C’est ainsi que le danger réel est déplacé, mais non éliminé : il circule en dehors des bilans réglementés, dissimulé dans les opérations de collatéral et de titrisation.Il n’existe donc plus de lien direct entre la dégradation de l’économie réelle et les tensions financières apparentes. Tout le monde sait que le système repose sur des collatéraux de plus en plus fragiles. Ce qui compte désormais, ce n’est plus la qualité des obligations, mais la capacité à obtenir du cash contre des Treasuries.

C’est une sorte de recyclage : on transforme du crédit douteux en garantie “officielle”.

Chaque transformation de ce type consomme deux fois de la liquidité : d’abord pour obtenir les Treasuries nécessaires à l’échange, puis pour financer ces Treasuries dans le marché du repo.

Plus il y a d’actifs risqués dans le système, plus il faut de Treasuries pour les “purifier”, et plus la demande de cash explose.

C’est un cercle vicieux : le gouvernement émet de plus en plus de bons du Trésor, les banques en immobilisent une part croissante dans leurs bilans, et le reste sert à transformer du risque privé en collatéral public.

Résultat : les canaux de financement se bouchent, et le dollar devient paradoxalement rare dans un monde noyé sous la dette américaine.

La Fed vient de baisser ses taux directeurs d’un quart de point. Beaucoup pensent qu’en baissant ses taux, la Fed peut “remettre du cash dans le système”.

Sauf que ça ne marche pas comme ça aujourd’hui.

Une baisse de taux rend l’argent moins cher, mais elle n’en crée pas davantage.

Et le problème actuel n’est pas le prix du dollar, mais le fait que les dollars ne circulent plus là où on en a besoin.

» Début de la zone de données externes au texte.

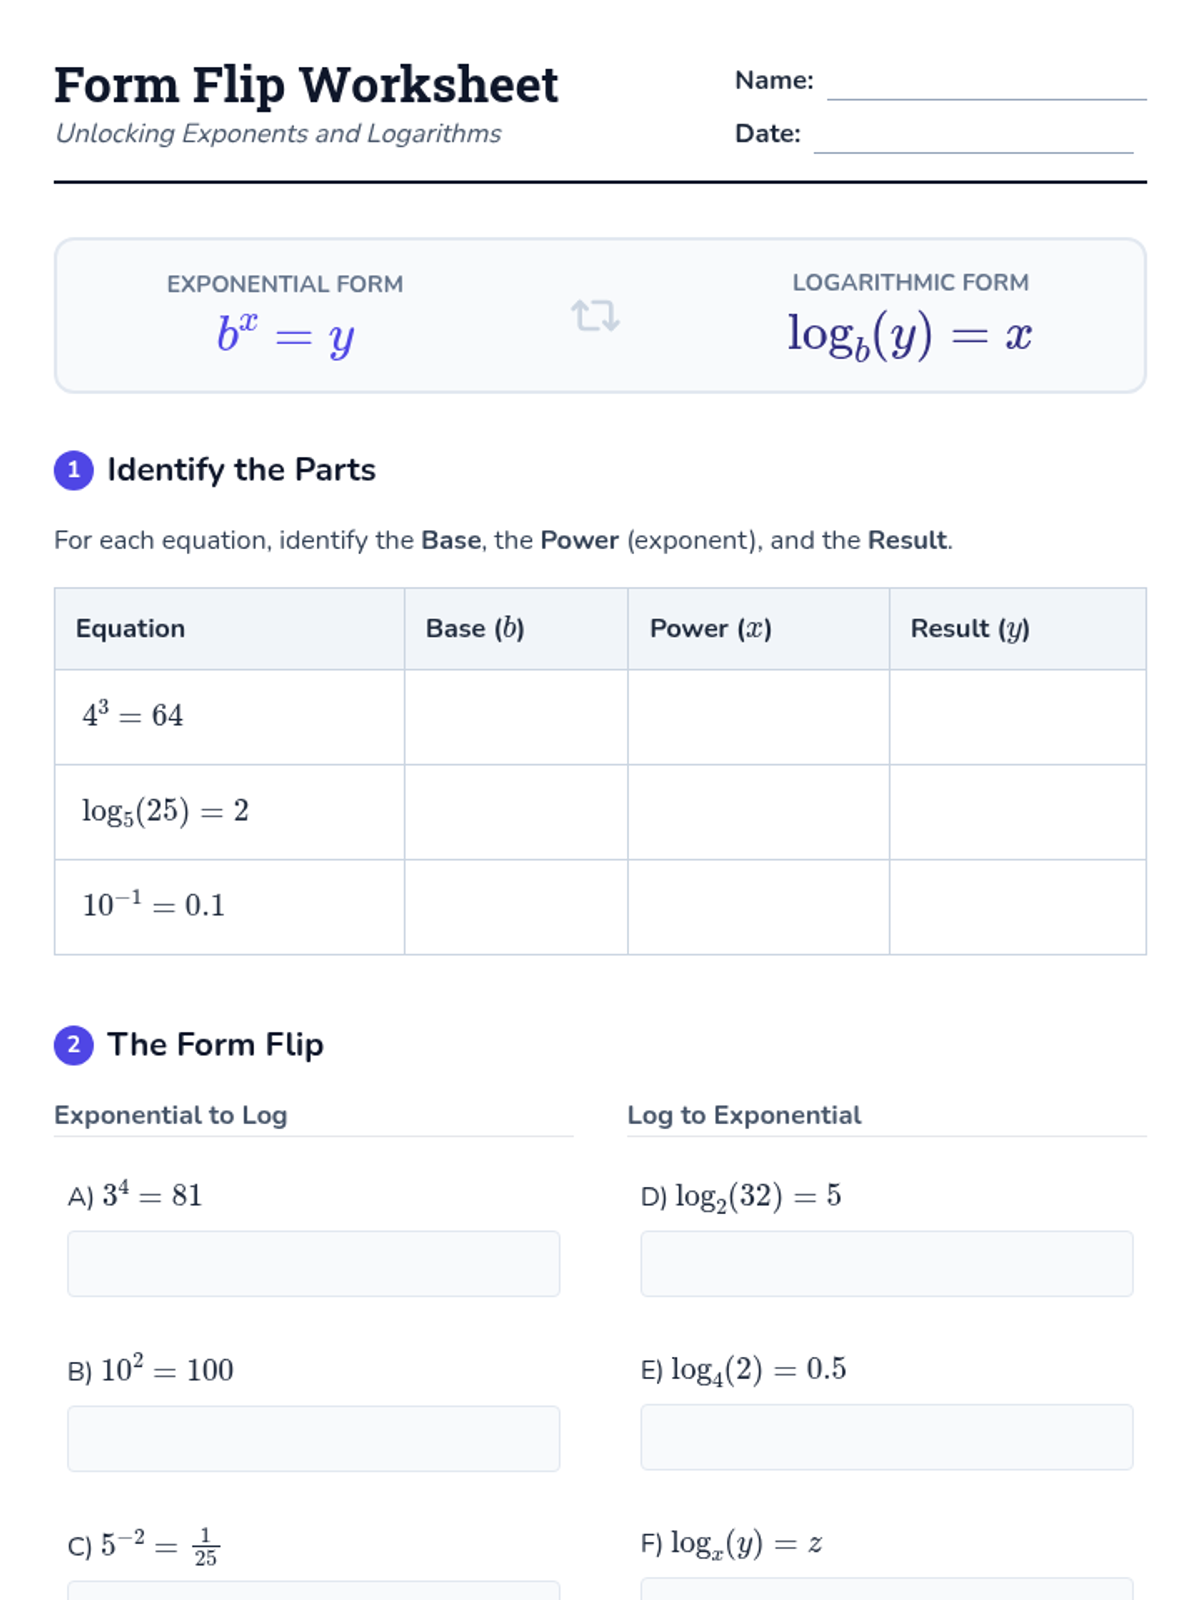Click the swap arrows icon between forms
The width and height of the screenshot is (1200, 1600).
point(595,316)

Quand la Fed baisse ses taux, elle envoie un signal à tout le système : “le financement est plus facile”.

Mais dans la réalité, ce sont toujours les mêmes acteurs — les grandes banques et les fonds monétaires — qui contrôlent la distribution du cash. Or, ces institutions gardent leurs réserves par prudence, car elles savent que les bilans sont déjà surchargés de dettes publiques et de collatéraux qu’il faut refinancer.

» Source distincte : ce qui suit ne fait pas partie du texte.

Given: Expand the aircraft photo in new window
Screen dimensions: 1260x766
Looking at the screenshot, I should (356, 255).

Pire encore : une baisse de taux peut aggraver le déséquilibre. Elle pousse le Trésor américain à émettre toujours plus de dette — puisque l’emprunt devient moins cher — tout en incitant les investisseurs à rechercher davantage de collatéral sûr pour se protéger.

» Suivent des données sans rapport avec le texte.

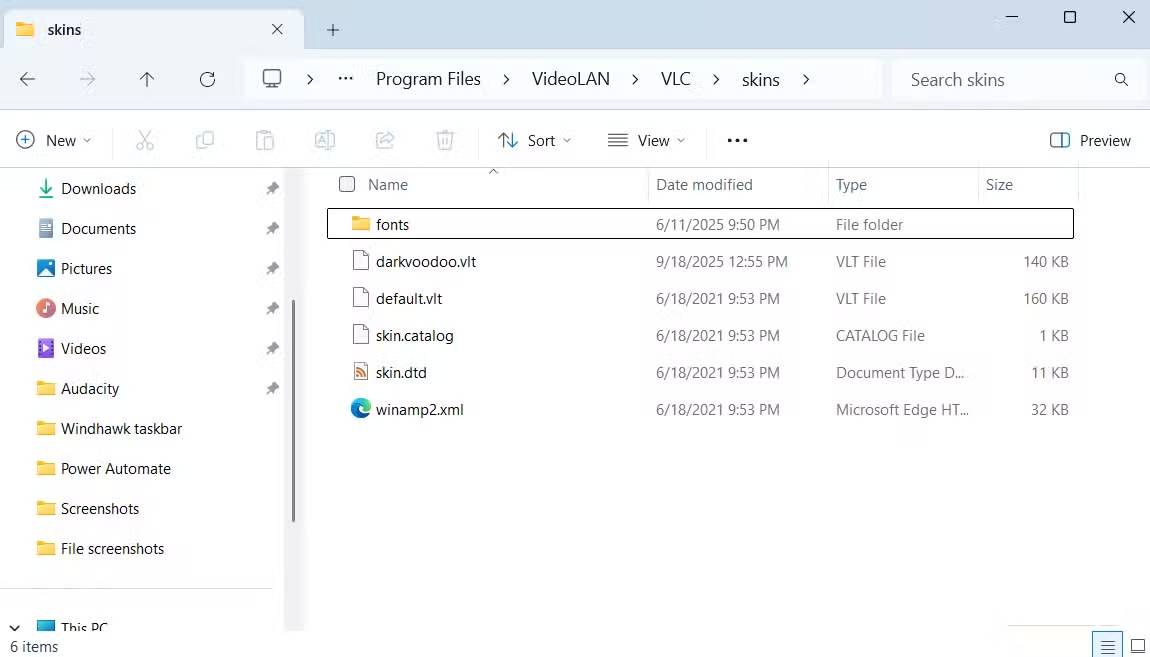Open the Sort dropdown

point(535,140)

Résultat : davantage de bons du Trésor à absorber, plus de demandes de cash pour les financer… et donc encore plus de tension dans le marché du financement.

C’est un paradoxe cruel : plus la Fed essaie d’assouplir, plus elle risque de saturer davantage le système.

Ce n’est pas une crise de taux, c’est une crise de tuyauterie.

Et tant que la liquidité ne circule pas librement, même un taux directeur plus bas ne ramènera pas d’air dans le système.

À court terme, l’or est vendu par les fonds qui cherchent à libérer du cash.

En période de tension sur la liquidité, chaque opération de financement (Repo) devient plus exigeante : les banques demandent aux hedge funds de déposer davantage de garanties pour pouvoir renouveler (“roller”) leurs positions.

Face à ces appels de marge, les fonds n’ont d’autre choix que de vendre ce qu’ils peuvent vendre immédiatement — et l’or, hautement liquide, devient la première victime.

C’est exactement ce que nous observons aujourd’hui : des ventes d’or “papier” de la part de fonds étranglés par le stress de financement.

Mais, en parallèle, la Chine continue d’accumuler de l’or physique, renforçant ses réserves à un rythme soutenu.

Le marché de l’or se retrouve ainsi partagé entre deux dynamiques opposées : d’un côté, les liquidations forcées de l’or financier ; de l’autre, la demande stratégique d’or tangible.

Ce déséquilibre est temporaire.

Lorsque le marché prendra pleinement conscience que la Fed ne peut pas résoudre ce problème de liquidité par de simples baisses de taux, l’or retrouvera sa place naturelle : celle de l’ultime refuge dans un système saturé de dettes et privé de véritable liquidité.